→ **WHAT TO PRODUCE**: From the entries below, retype only the lines from the one with "Select the Table tab" through the one with "Click the back", exactly as written.
(Beginning of SOURCE DATA)
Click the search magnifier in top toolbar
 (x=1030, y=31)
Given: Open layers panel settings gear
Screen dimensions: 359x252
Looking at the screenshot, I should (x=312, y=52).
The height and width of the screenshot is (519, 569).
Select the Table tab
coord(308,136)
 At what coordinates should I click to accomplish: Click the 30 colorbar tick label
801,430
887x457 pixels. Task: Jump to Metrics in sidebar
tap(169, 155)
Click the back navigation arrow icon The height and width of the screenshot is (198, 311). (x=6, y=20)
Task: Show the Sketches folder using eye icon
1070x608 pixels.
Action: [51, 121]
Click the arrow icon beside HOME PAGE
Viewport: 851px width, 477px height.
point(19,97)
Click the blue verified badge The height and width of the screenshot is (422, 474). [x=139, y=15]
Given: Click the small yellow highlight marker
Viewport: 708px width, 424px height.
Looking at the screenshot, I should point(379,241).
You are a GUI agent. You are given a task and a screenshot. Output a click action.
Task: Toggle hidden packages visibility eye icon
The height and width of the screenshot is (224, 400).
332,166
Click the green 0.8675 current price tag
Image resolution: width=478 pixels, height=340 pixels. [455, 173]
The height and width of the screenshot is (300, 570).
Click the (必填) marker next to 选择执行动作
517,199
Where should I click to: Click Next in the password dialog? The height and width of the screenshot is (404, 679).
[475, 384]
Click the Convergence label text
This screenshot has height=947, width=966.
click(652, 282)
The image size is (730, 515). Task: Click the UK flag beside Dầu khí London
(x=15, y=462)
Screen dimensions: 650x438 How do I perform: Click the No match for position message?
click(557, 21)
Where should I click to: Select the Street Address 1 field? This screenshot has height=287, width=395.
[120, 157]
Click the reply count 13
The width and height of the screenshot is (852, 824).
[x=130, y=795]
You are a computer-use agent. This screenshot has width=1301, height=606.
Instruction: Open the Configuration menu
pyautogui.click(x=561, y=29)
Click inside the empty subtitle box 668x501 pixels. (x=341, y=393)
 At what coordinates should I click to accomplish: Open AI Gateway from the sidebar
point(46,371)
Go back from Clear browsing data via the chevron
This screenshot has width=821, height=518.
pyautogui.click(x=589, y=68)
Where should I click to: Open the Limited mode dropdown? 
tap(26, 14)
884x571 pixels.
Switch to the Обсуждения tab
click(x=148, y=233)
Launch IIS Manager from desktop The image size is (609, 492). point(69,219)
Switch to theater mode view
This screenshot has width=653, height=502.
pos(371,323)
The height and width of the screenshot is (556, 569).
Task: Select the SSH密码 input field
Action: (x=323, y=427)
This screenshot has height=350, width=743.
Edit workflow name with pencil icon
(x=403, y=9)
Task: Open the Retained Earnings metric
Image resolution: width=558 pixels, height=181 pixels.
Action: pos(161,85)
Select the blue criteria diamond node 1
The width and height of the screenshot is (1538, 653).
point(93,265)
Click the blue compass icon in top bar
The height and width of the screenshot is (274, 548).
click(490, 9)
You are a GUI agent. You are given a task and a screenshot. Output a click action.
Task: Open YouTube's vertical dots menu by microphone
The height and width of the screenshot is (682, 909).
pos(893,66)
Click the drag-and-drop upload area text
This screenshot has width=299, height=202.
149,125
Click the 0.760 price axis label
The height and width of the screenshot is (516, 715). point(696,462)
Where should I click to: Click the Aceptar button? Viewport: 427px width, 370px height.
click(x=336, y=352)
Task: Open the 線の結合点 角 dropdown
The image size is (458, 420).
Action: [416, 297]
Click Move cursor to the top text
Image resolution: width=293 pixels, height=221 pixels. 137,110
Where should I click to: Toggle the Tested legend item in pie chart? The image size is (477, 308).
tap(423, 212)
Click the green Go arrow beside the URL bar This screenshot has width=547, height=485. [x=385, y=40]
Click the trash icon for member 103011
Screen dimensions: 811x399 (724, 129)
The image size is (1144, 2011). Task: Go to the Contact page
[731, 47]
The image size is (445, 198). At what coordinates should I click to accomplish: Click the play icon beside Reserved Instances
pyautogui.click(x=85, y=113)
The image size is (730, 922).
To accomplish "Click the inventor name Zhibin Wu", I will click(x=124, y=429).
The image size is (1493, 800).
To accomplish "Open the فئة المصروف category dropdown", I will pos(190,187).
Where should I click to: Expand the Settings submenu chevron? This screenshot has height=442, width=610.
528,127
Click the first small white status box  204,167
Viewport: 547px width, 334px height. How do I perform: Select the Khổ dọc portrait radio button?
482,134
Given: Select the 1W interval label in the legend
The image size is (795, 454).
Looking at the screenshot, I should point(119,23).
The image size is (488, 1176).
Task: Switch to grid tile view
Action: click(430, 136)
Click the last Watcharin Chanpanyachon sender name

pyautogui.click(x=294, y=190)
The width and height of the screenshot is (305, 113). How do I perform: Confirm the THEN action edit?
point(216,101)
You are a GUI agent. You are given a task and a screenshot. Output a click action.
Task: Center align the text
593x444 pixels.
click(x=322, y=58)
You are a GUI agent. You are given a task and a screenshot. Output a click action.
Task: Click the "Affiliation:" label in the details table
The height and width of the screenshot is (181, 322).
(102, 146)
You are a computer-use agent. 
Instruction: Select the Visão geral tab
(End of SOURCE DATA)
→ **WRITTEN SOLUTION**:
Select the Table tab
coord(308,136)
 At what coordinates should I click to accomplish: Click the 30 colorbar tick label
801,430
887x457 pixels. Task: Jump to Metrics in sidebar
tap(169, 155)
Click the back navigation arrow icon The height and width of the screenshot is (198, 311). (x=6, y=20)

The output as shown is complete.